Alors on parle de tubes, de classiques, de tout ce que vous voulez… jusqu’au moment où l’intro de « A Solitary Reign » se fait entendre. Et là ! Là le silence poitevin est brisé par quelques gémissements où se lisent tant la surprise que le plaisir. Parce qu’il est là le vrai tube qui a révélé Amenra au public non-dépressif. Cette petite mélodie imparable à l’accent médiéval qui contraste avec l’aspect rigoriste et sans compromis qu’on leur connaît… et qui parle forcément plus largement aux amateurs de sonorités irlando-pagano-pirate-viking. Amenra les prend gentiment par la main, pour quatre minutes plus tard leur asséner une lourde redescente servie par un riff pharaonique accompagné d’un cri guttural.

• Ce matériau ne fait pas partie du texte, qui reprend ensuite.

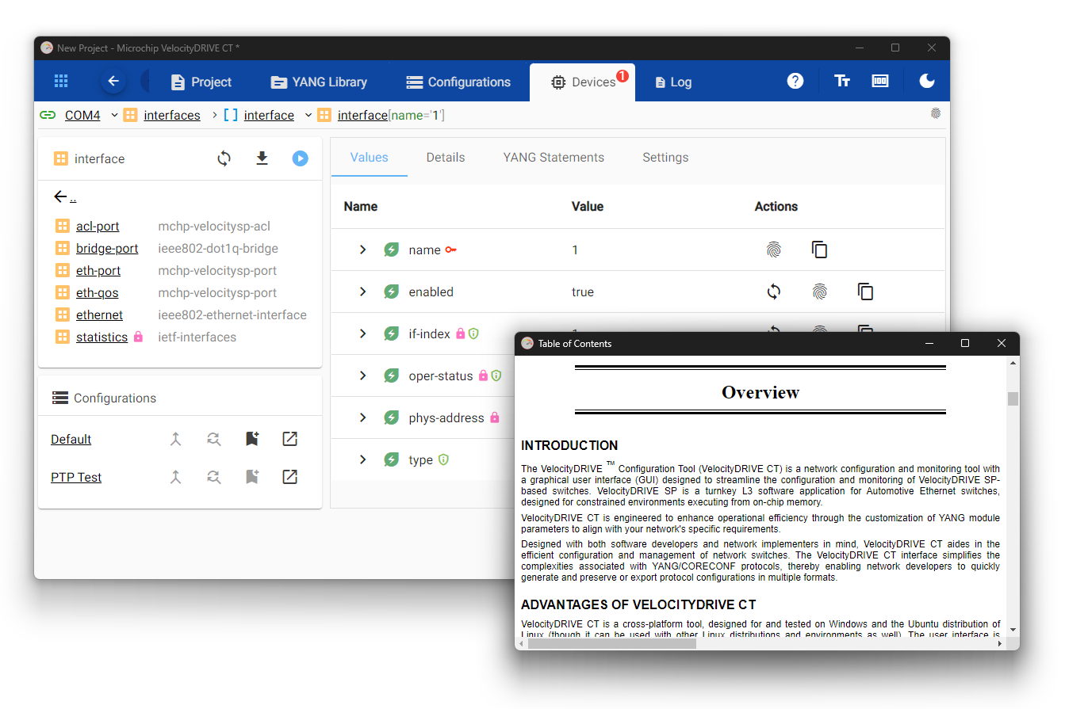The image size is (1065, 709).
Task: Click the download icon in interface panel
Action: coord(262,158)
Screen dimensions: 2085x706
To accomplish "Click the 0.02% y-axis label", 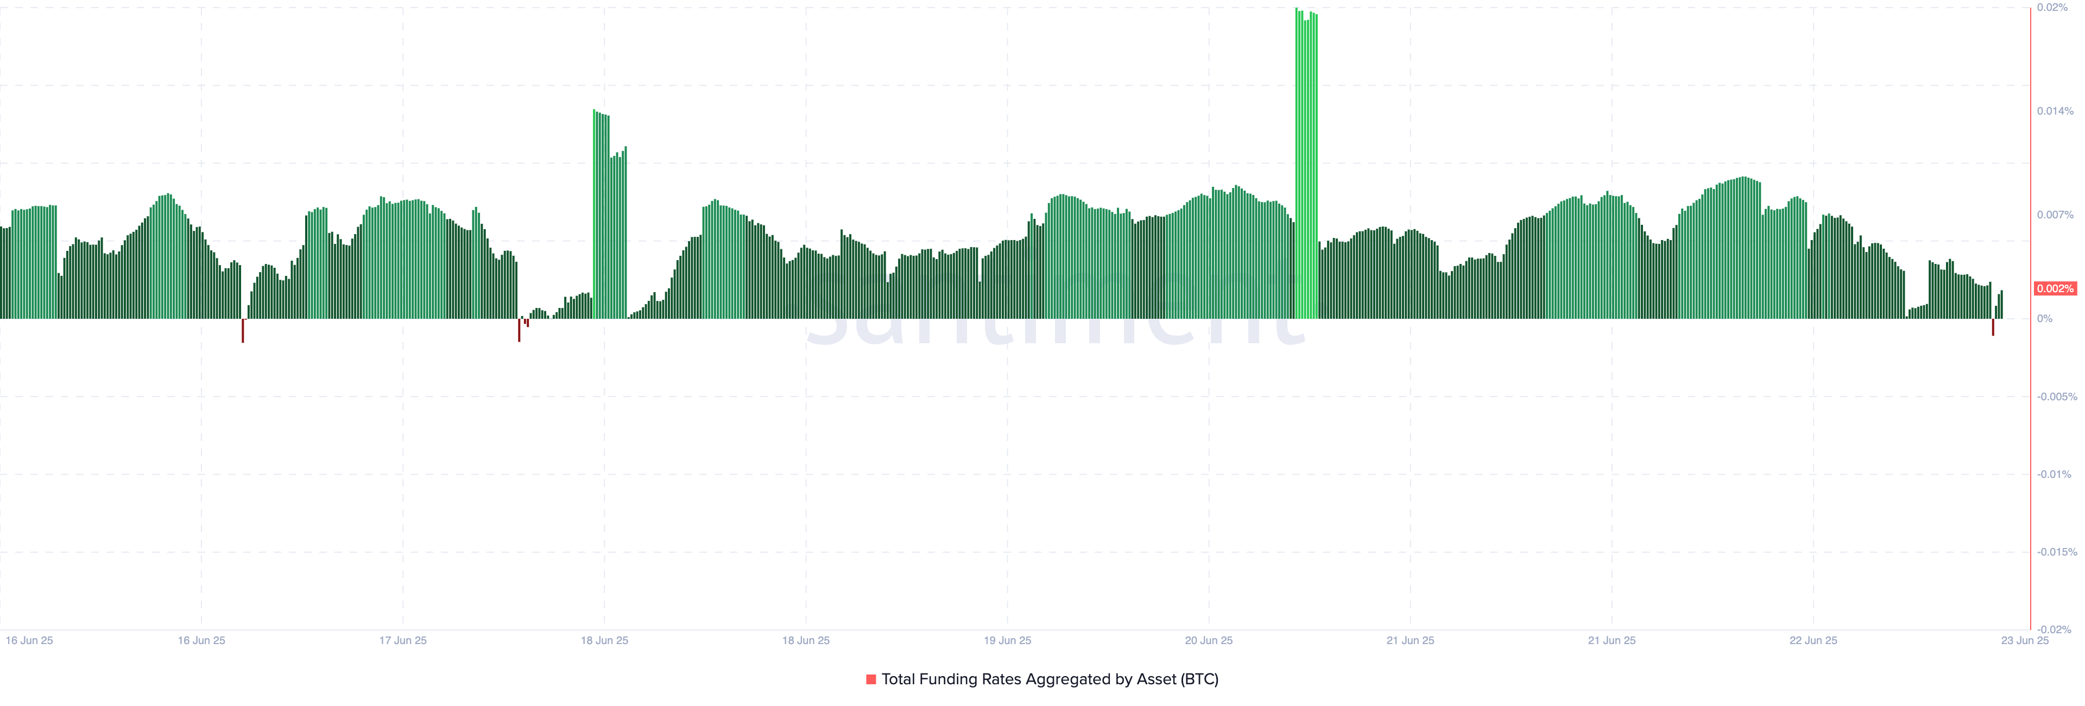I will pos(2052,7).
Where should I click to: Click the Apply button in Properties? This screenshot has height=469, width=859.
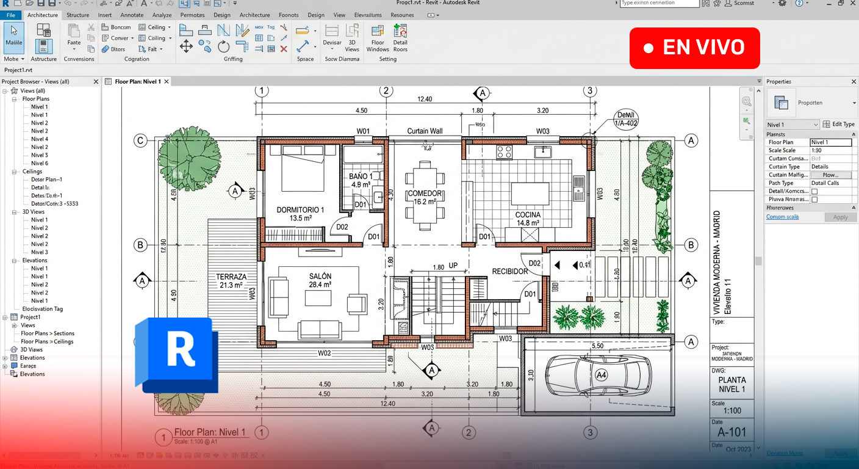840,217
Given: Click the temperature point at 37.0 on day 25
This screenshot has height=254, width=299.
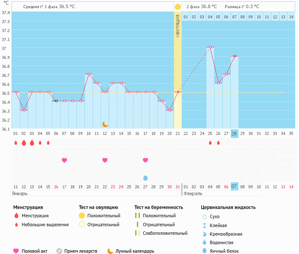Looking at the screenshot, I should click(210, 47).
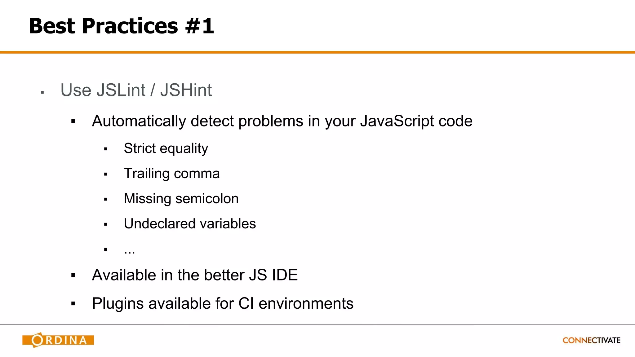The image size is (635, 357).
Task: Click the bullet marker before 'Strict equality'
Action: click(x=106, y=149)
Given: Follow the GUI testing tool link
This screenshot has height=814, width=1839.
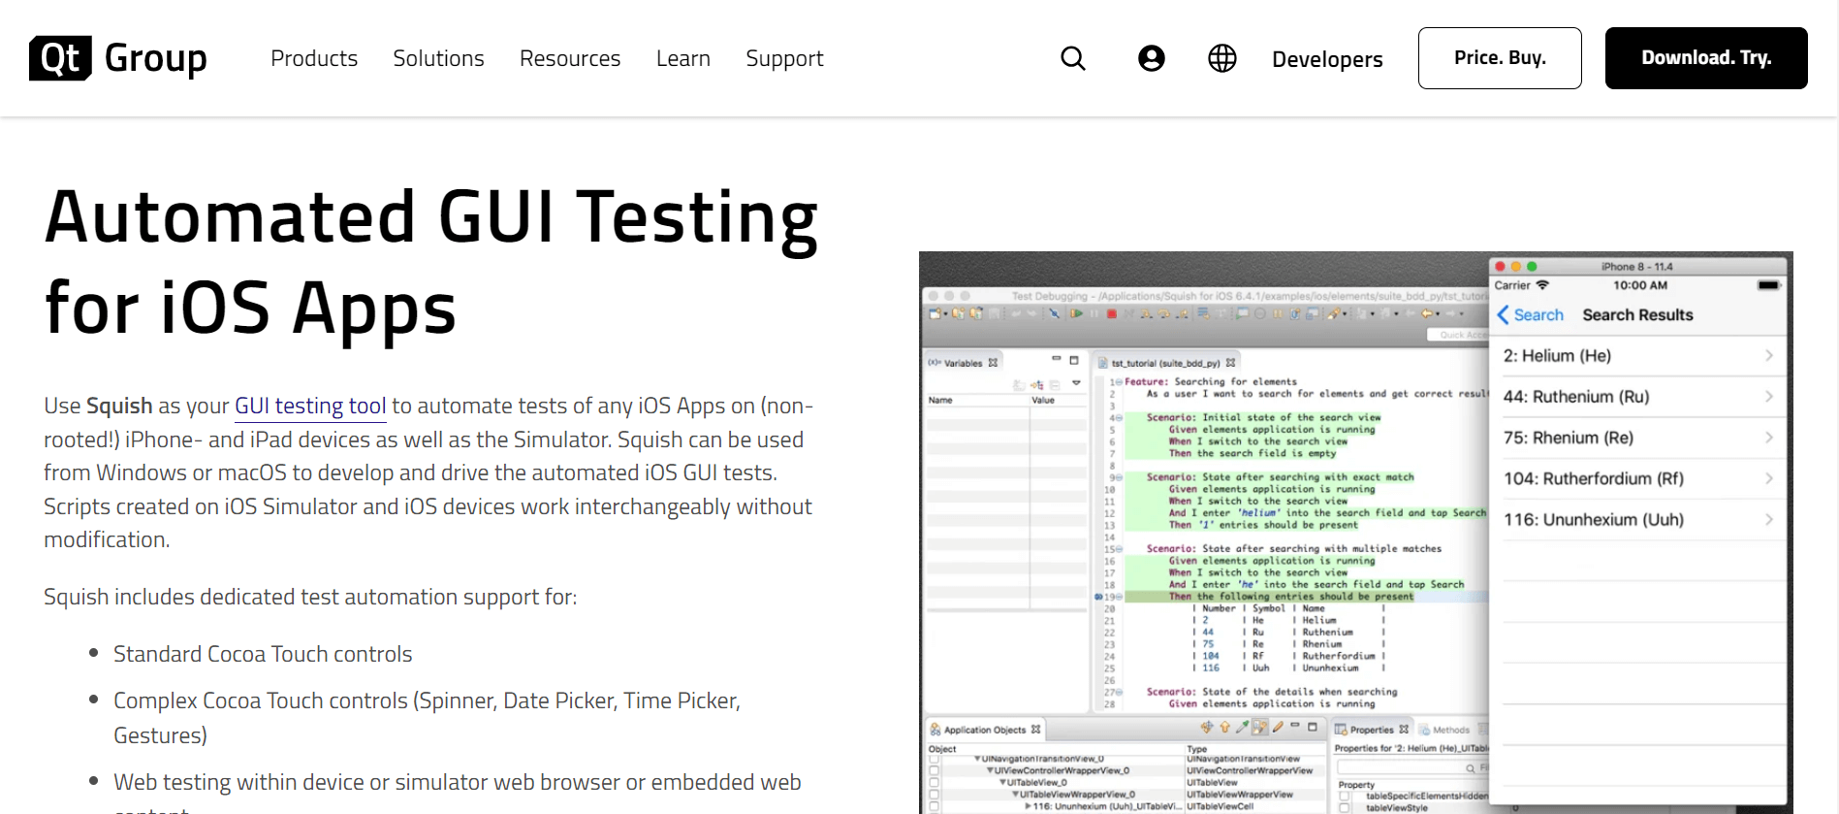Looking at the screenshot, I should (310, 406).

Très belle performance de ce côté-là ce soir pour le désormais par si nouveau Tim De Gieter. Le bassiste doodseskadien apporte vraiment quelque chose à la prestation tant par son attitude que ses cris déchirants.

Puis, comme pour nous dire que question setlist ils font absolument ce qu’ils veulent, Amenra décide de fermer avec une intro. « .Silver Needle. Golden Nail. » qui servait d’ouverture à « Mass IIII » nous offre son énorme montée en puissance… et c’est fini.

L’écran affiche la phrase qu’on retrouve à la fin des concerts français depuis « De Doorn » :

« Peu à peu ces fleurs tomberont. Il ne restera que les épines. »

Il est minuit pile. Devant le sans faute qu’on vient de vivre, les spectateurs repartent l’air hagard. On a forcément envie d’y retourner tout de suite. Heureusement l’Enfer n’est plus très loin.